▶ [TRAVAIL À FAIRE]:
1. Résumez en deux phrases le passage sur Thomas Vinterberg.
2. D'après le passage sur Thomas Vinterberg, pourquoi les quatre amis de Drunk entretiennent-ils une consommation régulière d'alcool ? Répondez en une ou deux phrases.
3. Recopiez à l'identique, s'il vous plaît, le passage sur Thomas Vinterberg depuis « Le cinéma danois » jusqu'à « accusé de pédophilie. » inclus.

Le cinéma danois est actuellement gouverné par trois réalisateurs ; le pop Nicolas Winding Refn (Drive, trilogie Pusher…), le Tarkovskien Lar von Trier (Breaking the Waves, The house that Jack built…) et Thomas Vinterberg, l’homme du jour. Ce dernier a fait une entrée fracassante sur grand écran avec le film Festen (1998) dans lequel il filmait l’effondrement d’une famille suite à une répugnante révélation. Suivirent plusieurs longs-métrages jusqu’à ce qu’en 2012 il secoue de nouveau la Croisette avec La Chasse, redoutable descente aux enfers d’un éducateur de maternelle qui se retrouve accusé de pédophilie.
Drunk est donc l’occasion pour Vinterberg de renouer avec un sujet complexe ; la consommation d’alcool. Quatre amis, professeurs dans un lycée, chacun à la dérive sans trop savoir pourquoi, décident de mettre à l’épreuve la théorie d’un psychologue norvégien expliquant que l’homme est né avec un déficit d’alcool de 0.5g par litre de sang. L’objectif est donc d’entretenir une consommation régulière puis d’en observer les effets.
« La jeunesse ? Un rêve. L’amour ? Ce rêve. »

▶ [EXTRAIT DE DONNÉES]:
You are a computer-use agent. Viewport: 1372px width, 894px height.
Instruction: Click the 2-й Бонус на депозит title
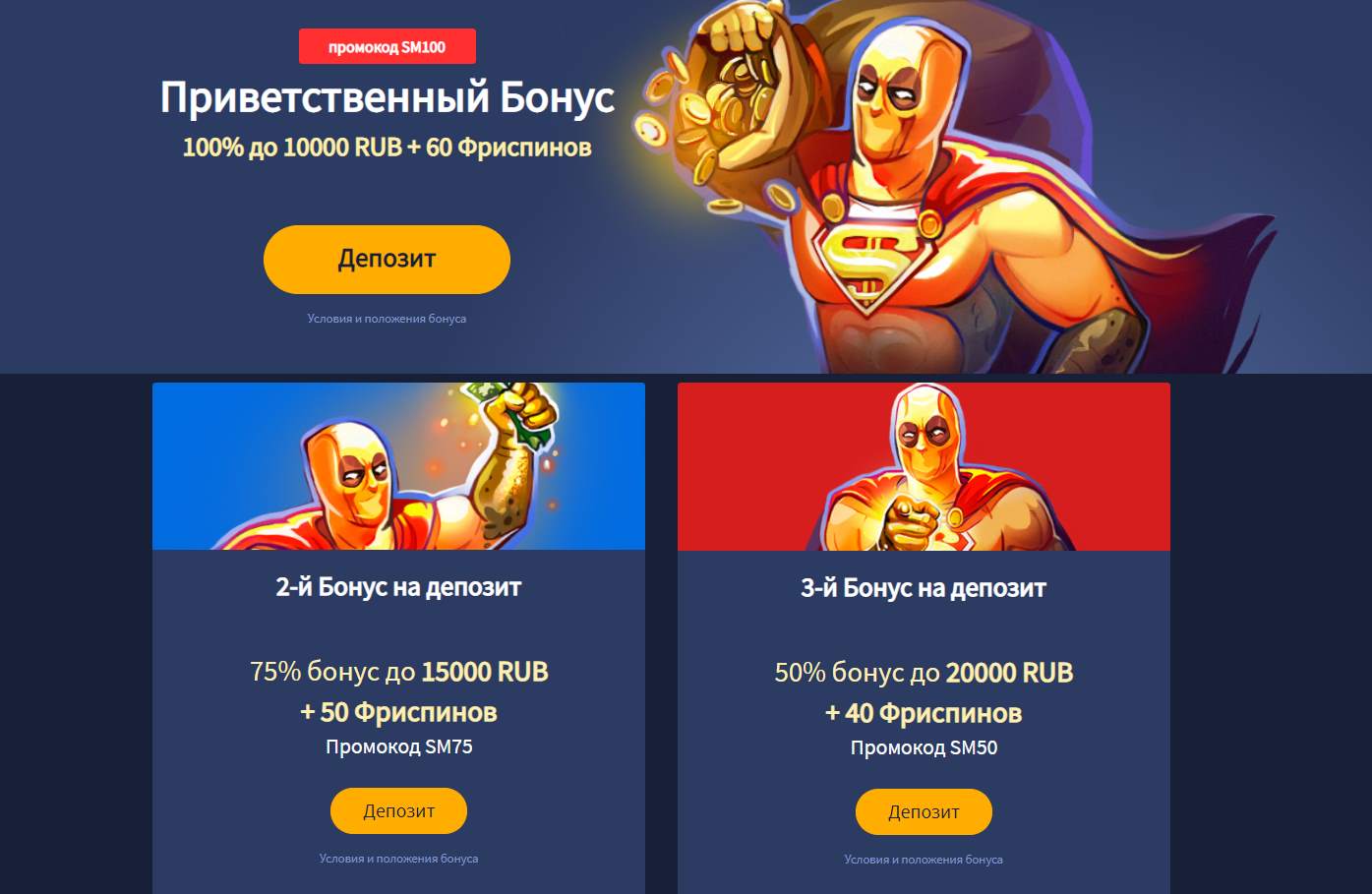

▶ [CORRIGÉ DES EXERCICES]:
1. Le cinéma danois est gouverné par trois réalisateurs, dont Thomas Vinterberg, qui s'est imposé avec Festen en 1998 puis a de nouveau secoué la Croisette en 2012 avec La Chasse. Dans Drunk, il aborde la consommation d'alcool à travers quatre amis professeurs de lycée qui mettent à l'épreuve la théorie d'un psychologue norvégien selon laquelle l'homme naît avec un déficit d'alcool de 0.5g par litre de sang.

2. Ils veulent mettre à l'épreuve la théorie d'un psychologue norvégien selon laquelle l'homme est né avec un déficit d'alcool de 0.5g par litre de sang. Ils boivent donc régulièrement afin d'en observer les effets.

3.
Le cinéma danois est actuellement gouverné par trois réalisateurs ; le pop Nicolas Winding Refn (Drive, trilogie Pusher…), le Tarkovskien Lar von Trier (Breaking the Waves, The house that Jack built…) et Thomas Vinterberg, l’homme du jour. Ce dernier a fait une entrée fracassante sur grand écran avec le film Festen (1998) dans lequel il filmait l’effondrement d’une famille suite à une répugnante révélation. Suivirent plusieurs longs-métrages jusqu’à ce qu’en 2012 il secoue de nouveau la Croisette avec La Chasse, redoutable descente aux enfers d’un éducateur de maternelle qui se retrouve accusé de pédophilie.